WELL, both, and neither, I can hear someone out there growling. But what I mostly hear in the culture at large is that we — citizens, worker bee, student, scribe — need to “adjust” to the brave new world of digital technology. Some of us do. But as someone who’s been to numerous exhibits and conferences on “art and tech,” I’ve long been uneasy with the suggestion that visual artists (or musical or literary artists, for that matter) need to embrace the latest “innovation.”

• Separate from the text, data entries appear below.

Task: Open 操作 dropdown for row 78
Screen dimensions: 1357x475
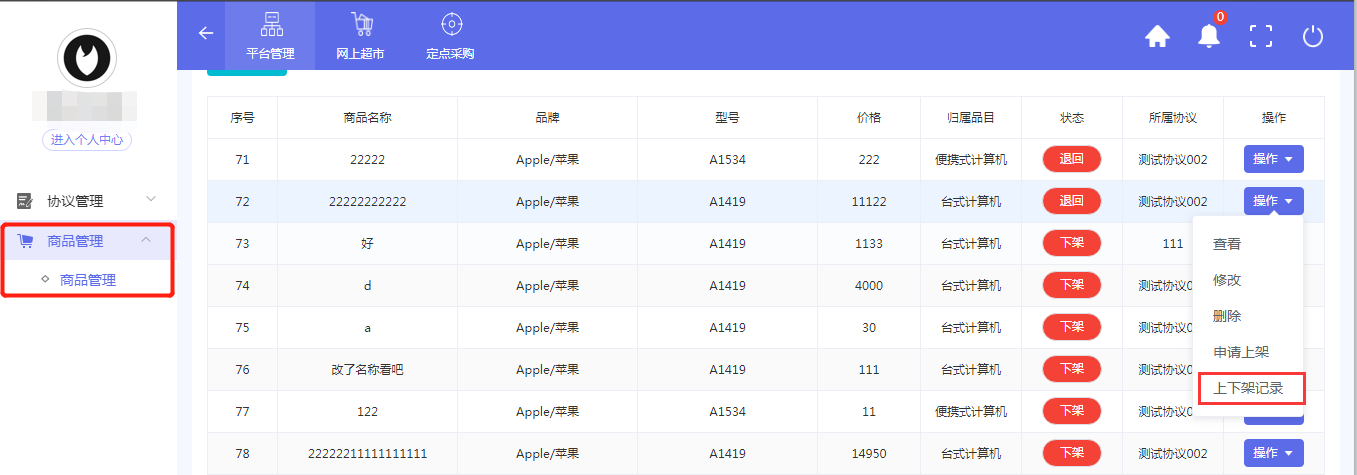Action: click(x=1273, y=453)
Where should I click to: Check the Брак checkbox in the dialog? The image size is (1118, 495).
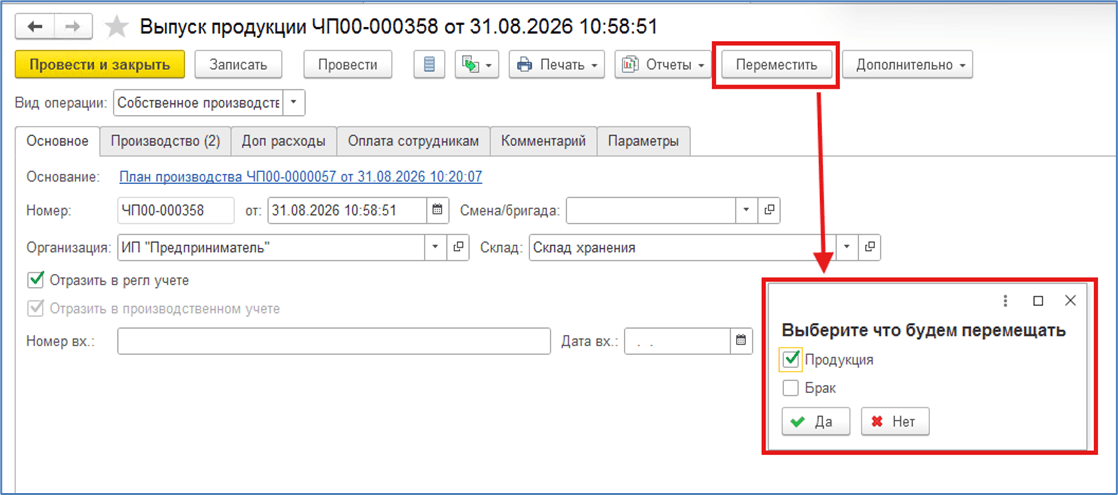tap(790, 389)
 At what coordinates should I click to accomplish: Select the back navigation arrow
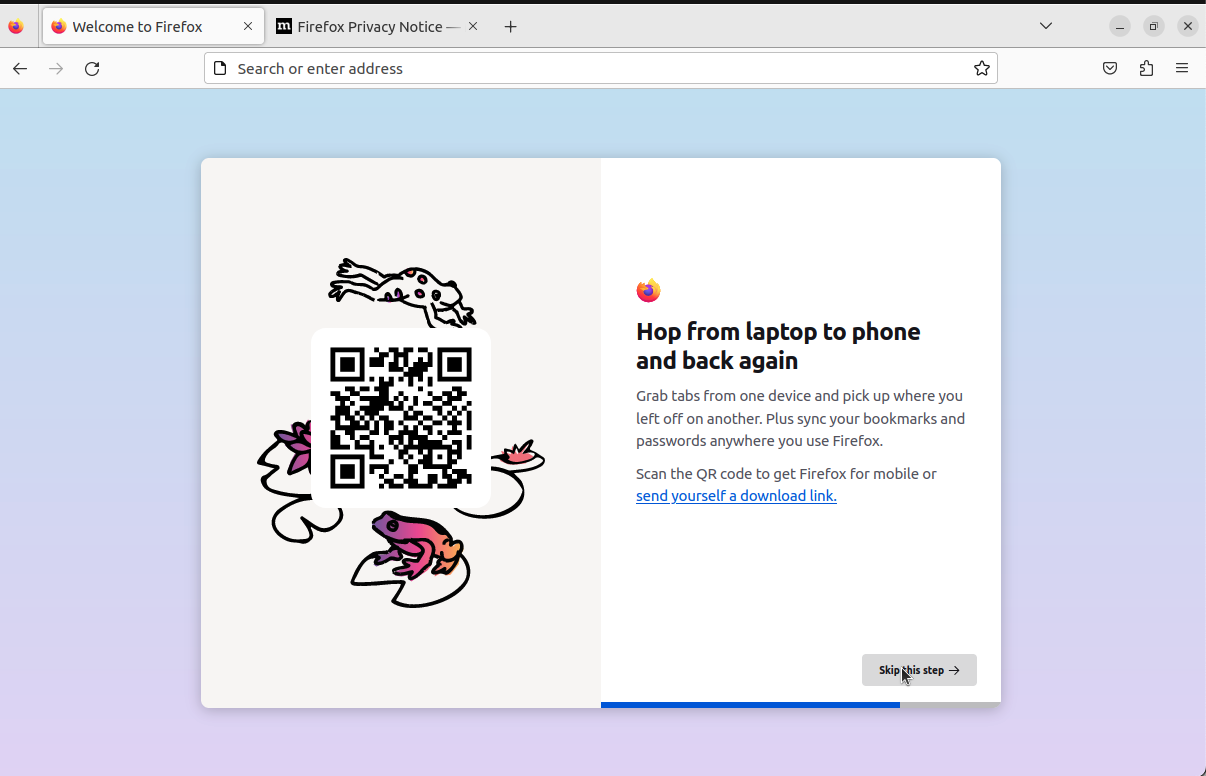coord(20,68)
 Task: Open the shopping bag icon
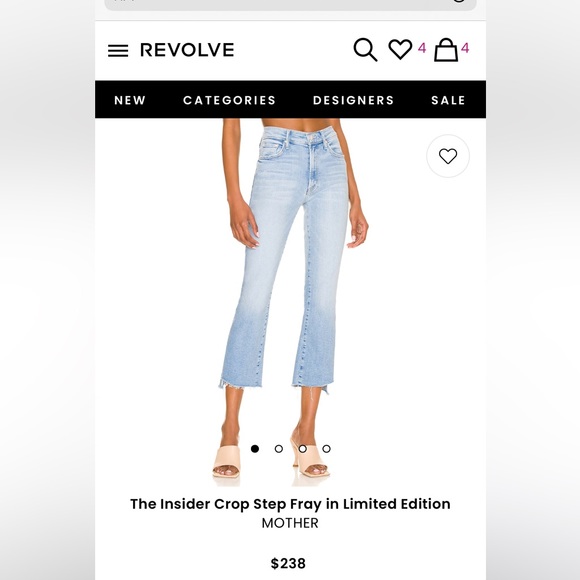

What troubles me about the contemporary relationship between art and technology: Since Manet, art has thrown itself up as a counter discourse to the reigning mainstream technology. Impressionism threw itself self up to counter the new hegemony of photography. Futurism threw itself up against to the rhetoric of ancient Italy. Surrealism threw itself up to counter the reign of the verisimilar image. Abstract Expressionism exploded in the face of residual wartime regimentation. Pop arose to counter the graphic, black and white, Fifties. Minimalism is eccentric in its pretentions: It threw itself in the face of history and of all other art. Then Conceptualism arose to counter the shiny, Technicolor sixties and prefigure the digital future. Once the digital future arrived, I was rather assuming the return of haptic, tactile, fractal in the art world. But no! Academics always want to do things the easy way. Facebook succeeded Press-Type, Digital printouts succeeded Xeroxed photographs, and we have limped along through half a century of geriatric post-minimalism. Is it just my friend Dave who’s being bored to tears?
I don’t just think it’s Dave here. In his book of jazz criticism, The Imperfect Art, Ted Gioia wrote about the way jazz has historically framed itself in opposition to technology and mass production. The subject is big and complex, but has me thinking.